Data supplied —
◆ ◆ ◆ ◆ ◆

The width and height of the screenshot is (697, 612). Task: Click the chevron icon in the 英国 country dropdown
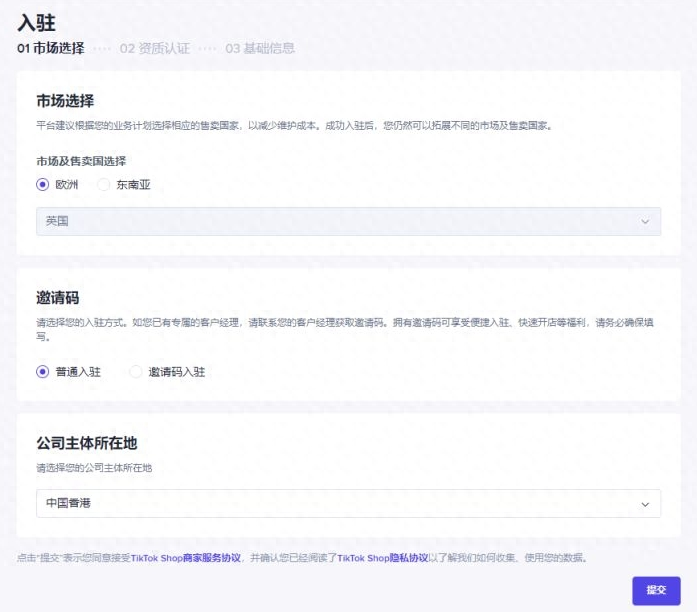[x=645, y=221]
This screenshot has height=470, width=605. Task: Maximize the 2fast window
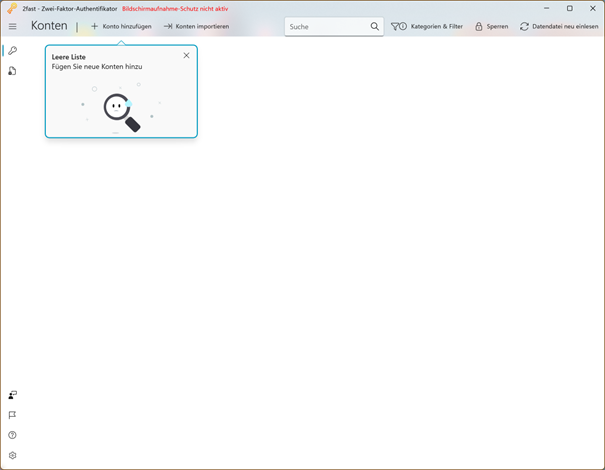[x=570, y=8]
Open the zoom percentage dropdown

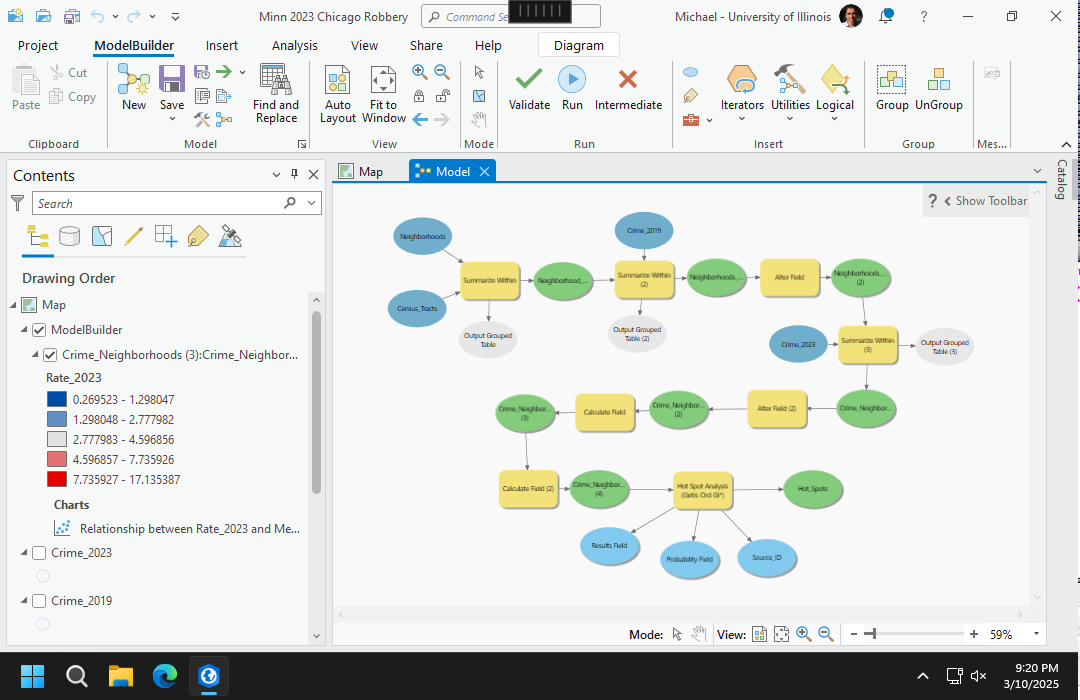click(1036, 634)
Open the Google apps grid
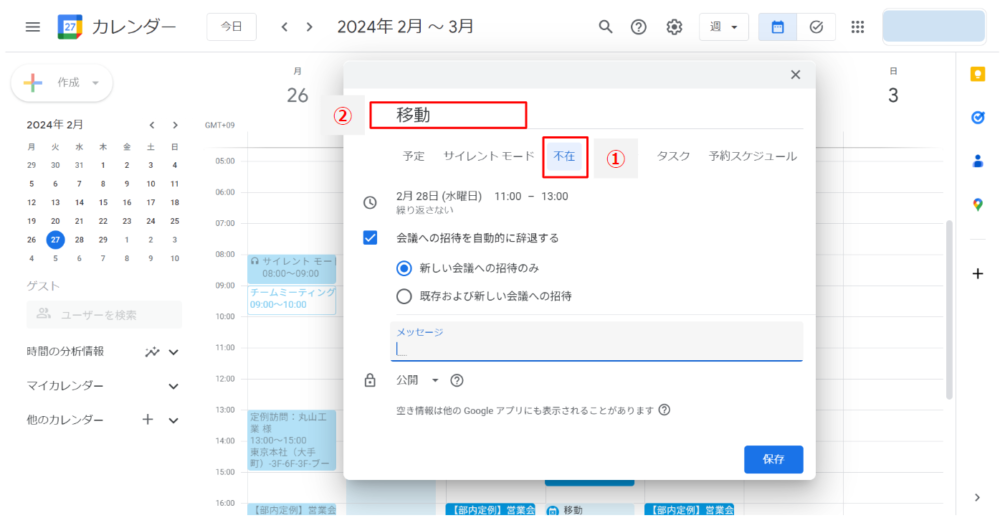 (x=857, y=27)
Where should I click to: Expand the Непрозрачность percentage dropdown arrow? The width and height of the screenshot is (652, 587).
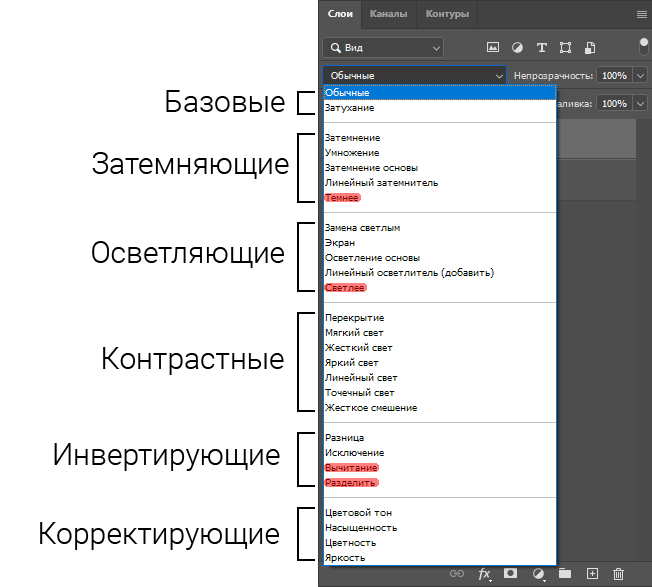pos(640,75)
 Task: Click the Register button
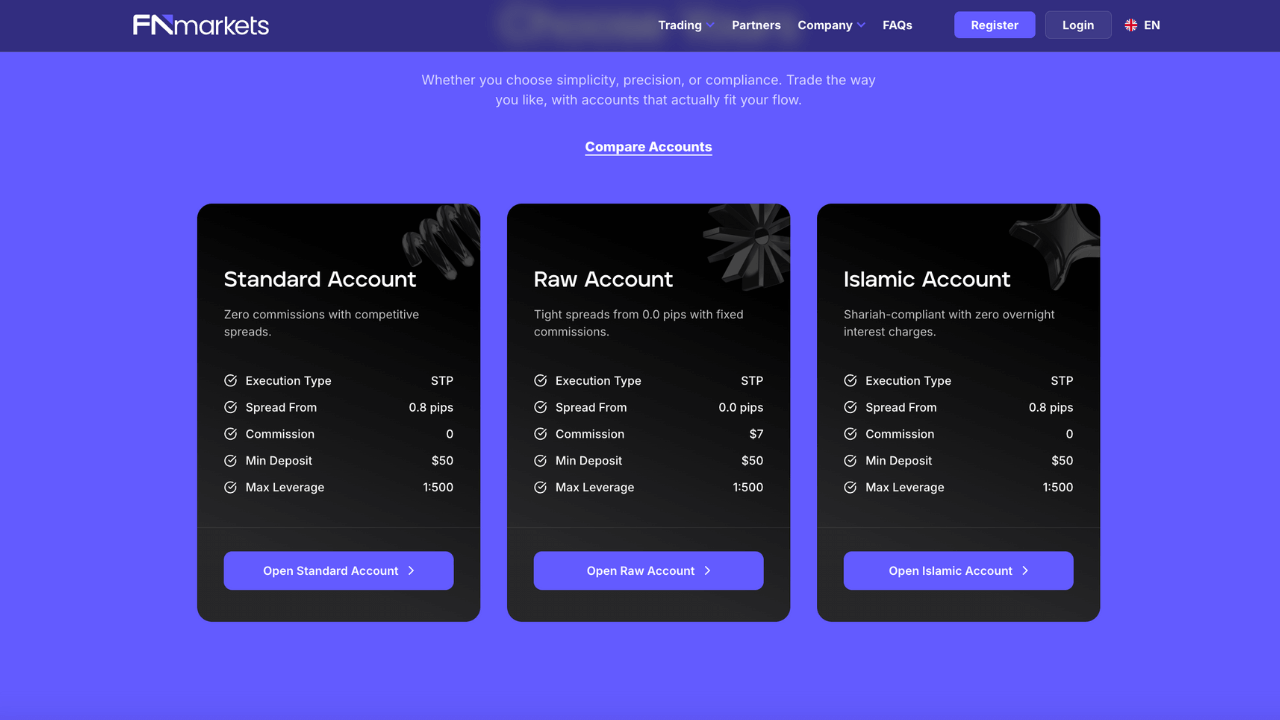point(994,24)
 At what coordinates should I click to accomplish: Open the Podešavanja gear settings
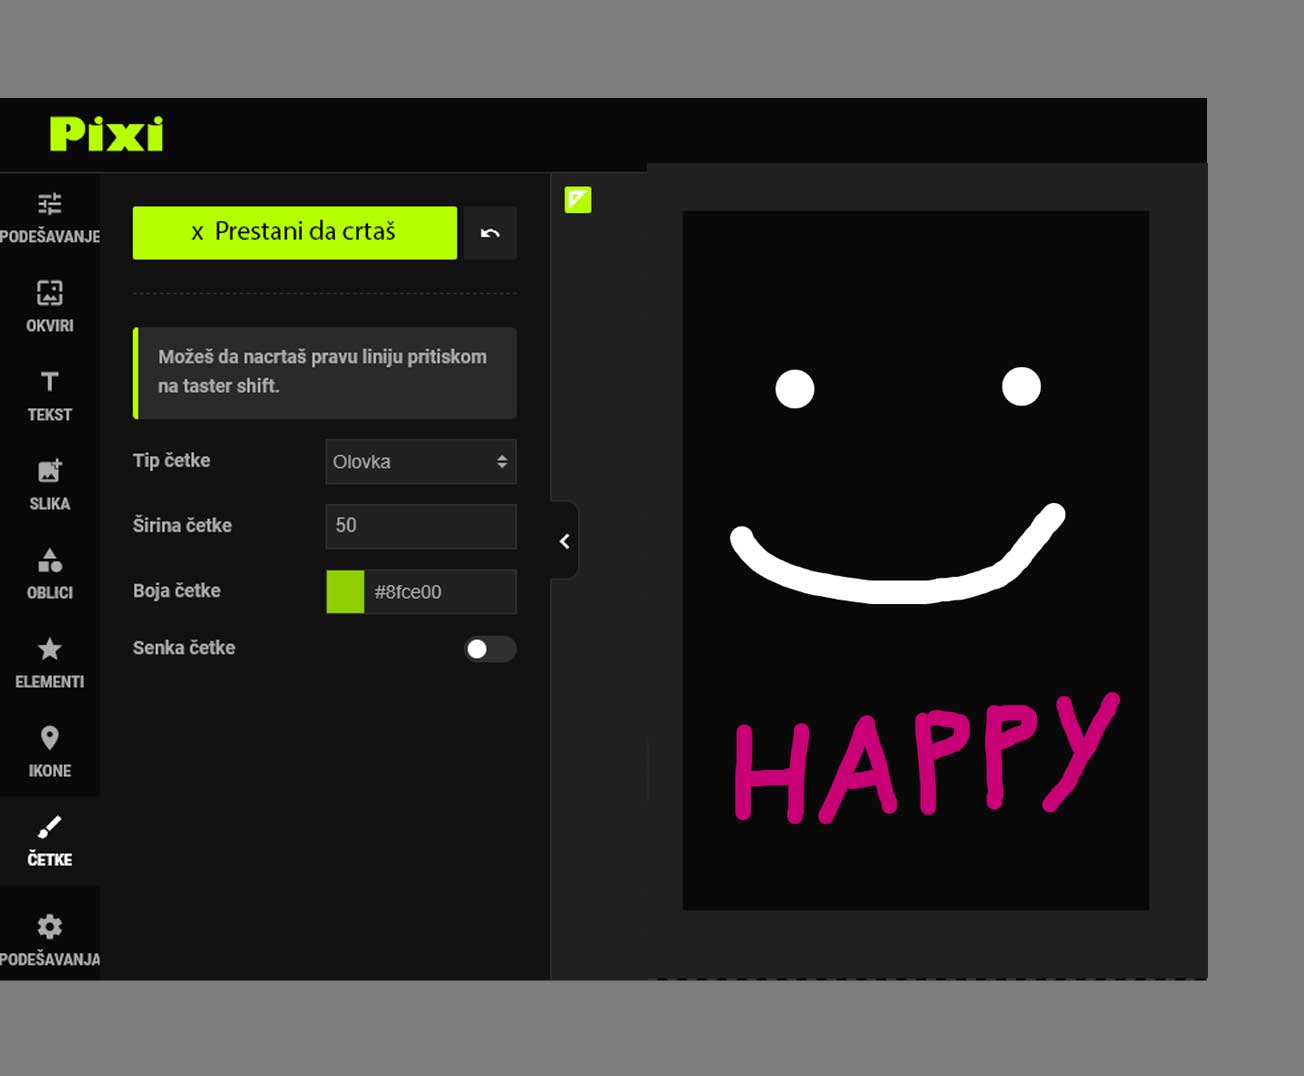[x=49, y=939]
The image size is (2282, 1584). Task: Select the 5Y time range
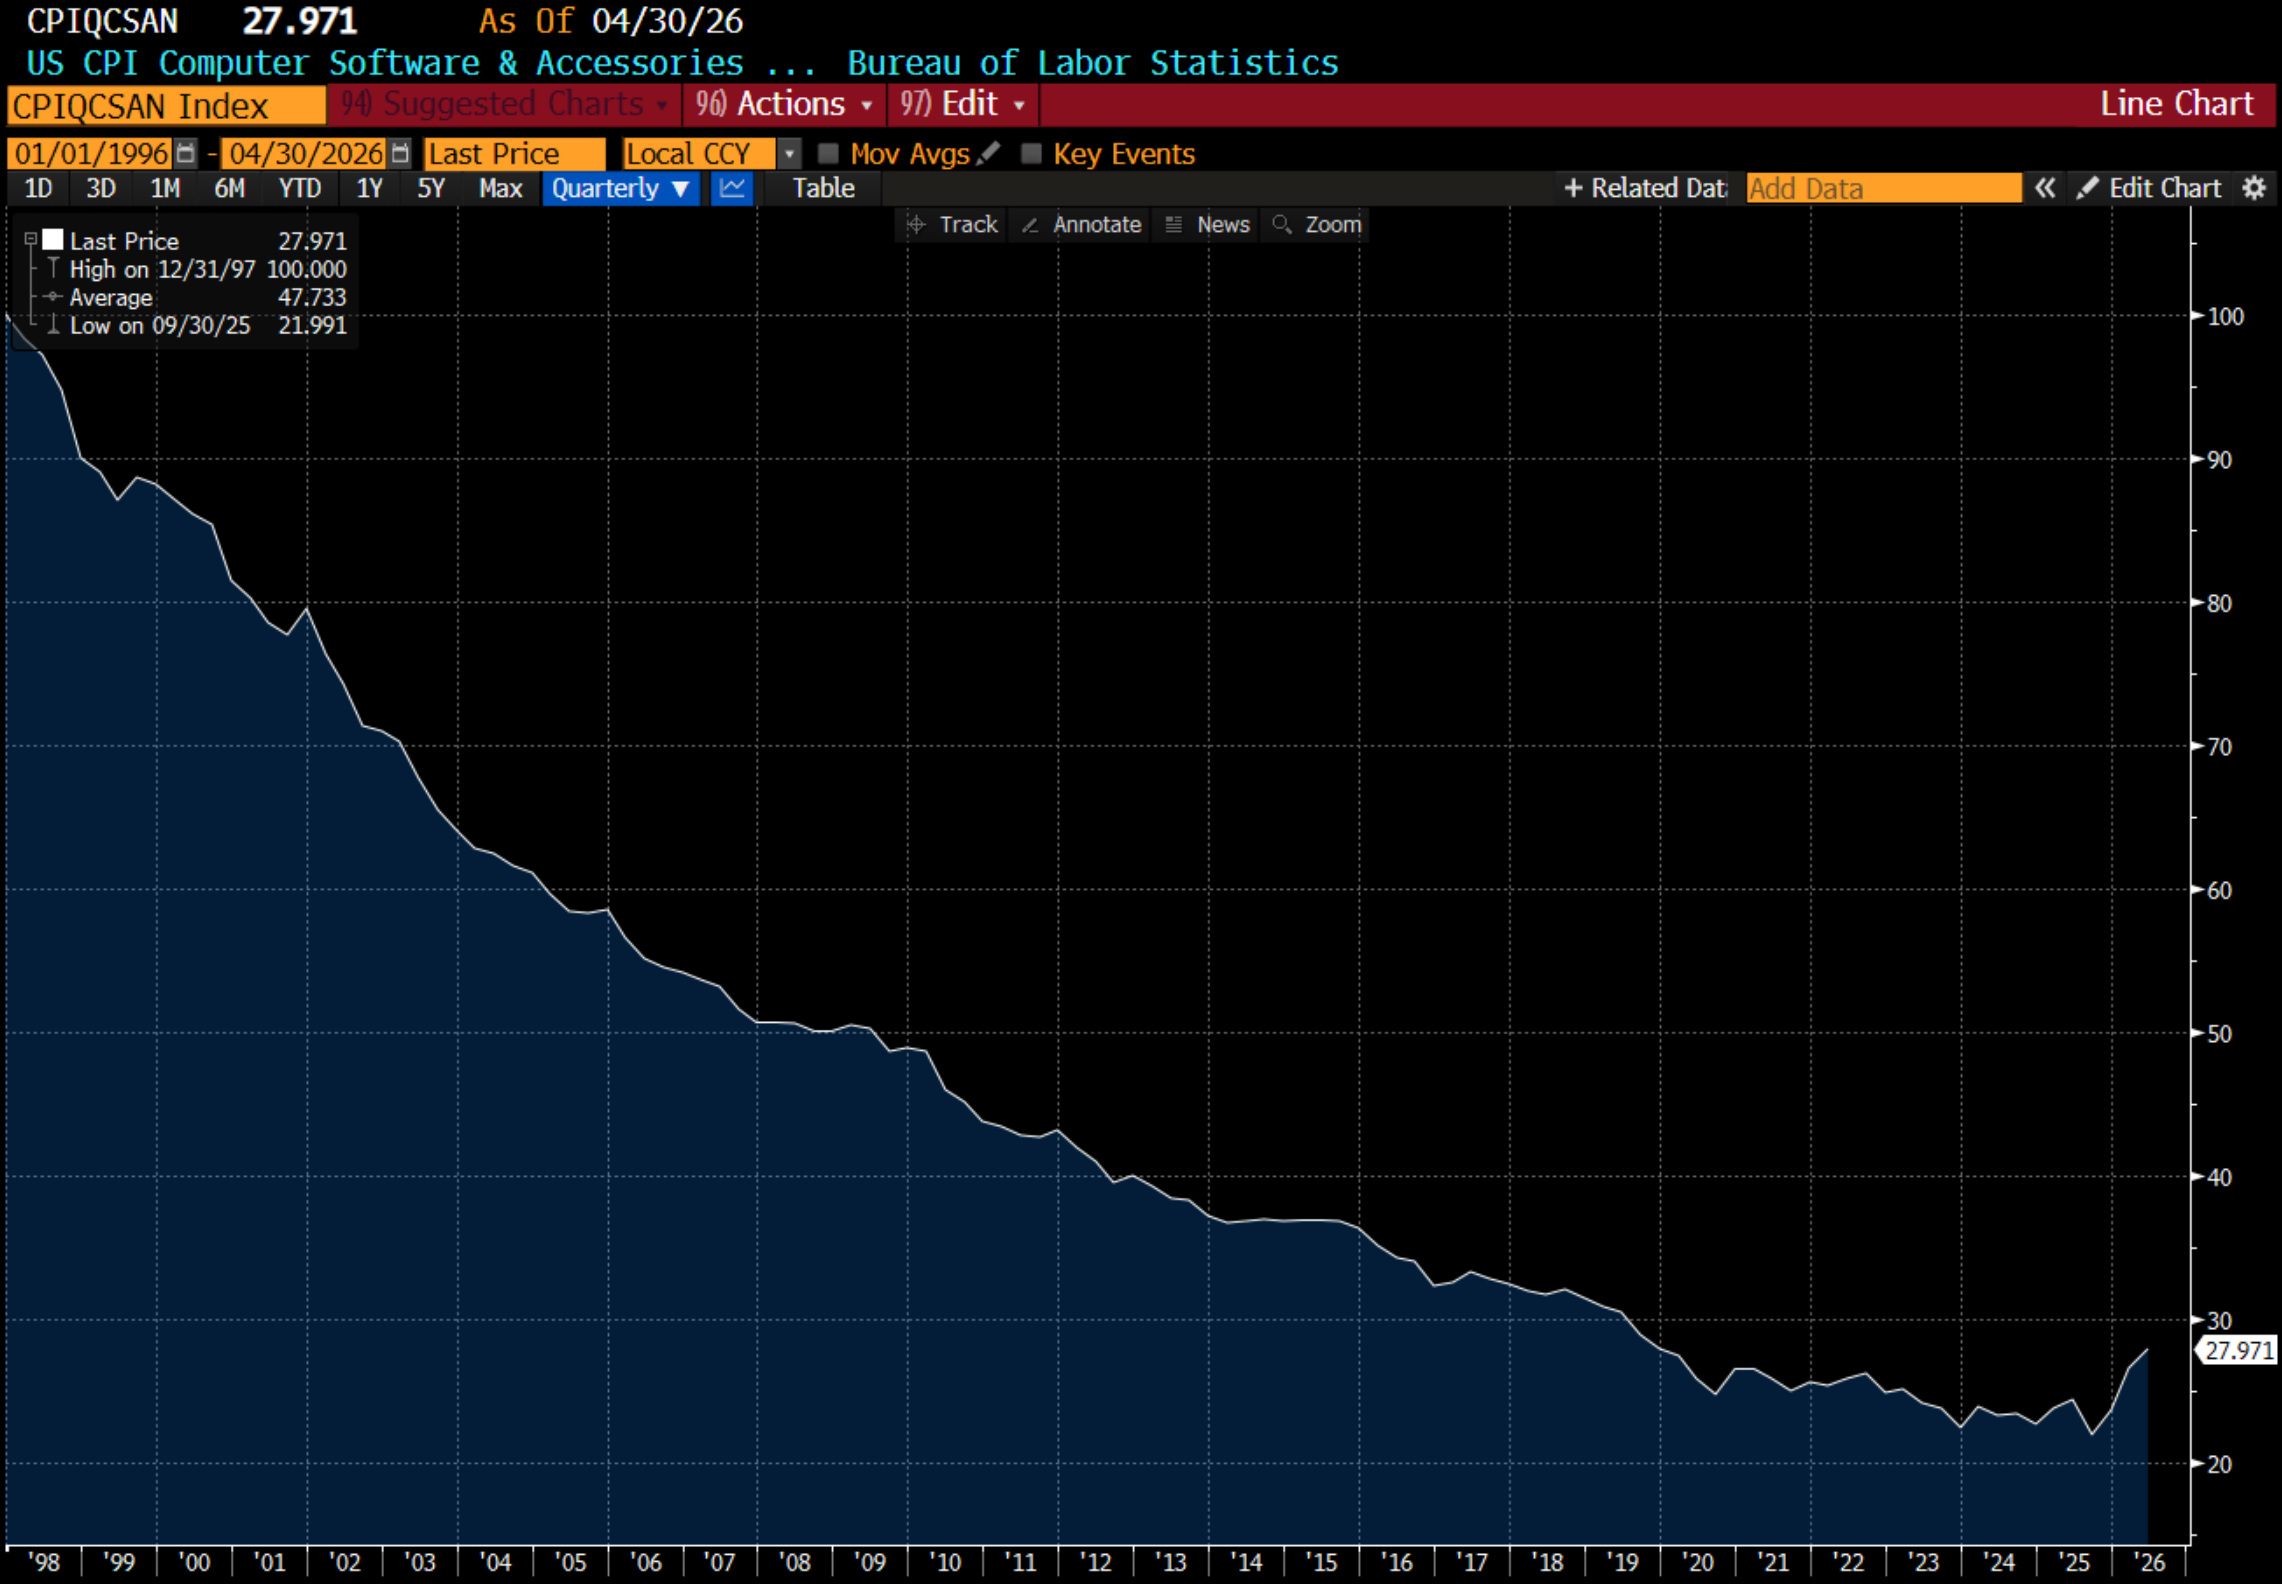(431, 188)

◆ ◆ ◆ ◆ ◆

Exercise prompt — Return the material from above in full, exactly as written, with the pictures omitted.

Your solution —
The width and height of the screenshot is (697, 612). Task: Click the chevron icon in the 英国 country dropdown
[x=645, y=221]
This screenshot has height=470, width=605. Task: Maximize the 2fast window
[x=570, y=8]
Open the zoom percentage dropdown

click(1036, 634)
Open the Google apps grid
 (x=857, y=27)
Where should I click to: Expand the Непрозрачность percentage dropdown arrow? The width and height of the screenshot is (652, 587).
pos(640,75)
 Task: Click the Register button
point(994,24)
 At what coordinates should I click to accomplish: Open the Podešavanja gear settings
[x=49, y=939]
The image size is (2282, 1584). Task: Select the 5Y time range
(431, 188)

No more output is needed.